■ THE INPUT:

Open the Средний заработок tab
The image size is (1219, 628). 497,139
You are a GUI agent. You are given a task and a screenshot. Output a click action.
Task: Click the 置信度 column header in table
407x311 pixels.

■ ABOUT THIS EXERCISE: Restate, word for word, the final stretch of the entries above: the line containing "Task: Click the 置信度 column header in table" and every line after it, up to and including the last.

■ RESPONSE AREA:
Task: Click the 置信度 column header in table
407x311 pixels.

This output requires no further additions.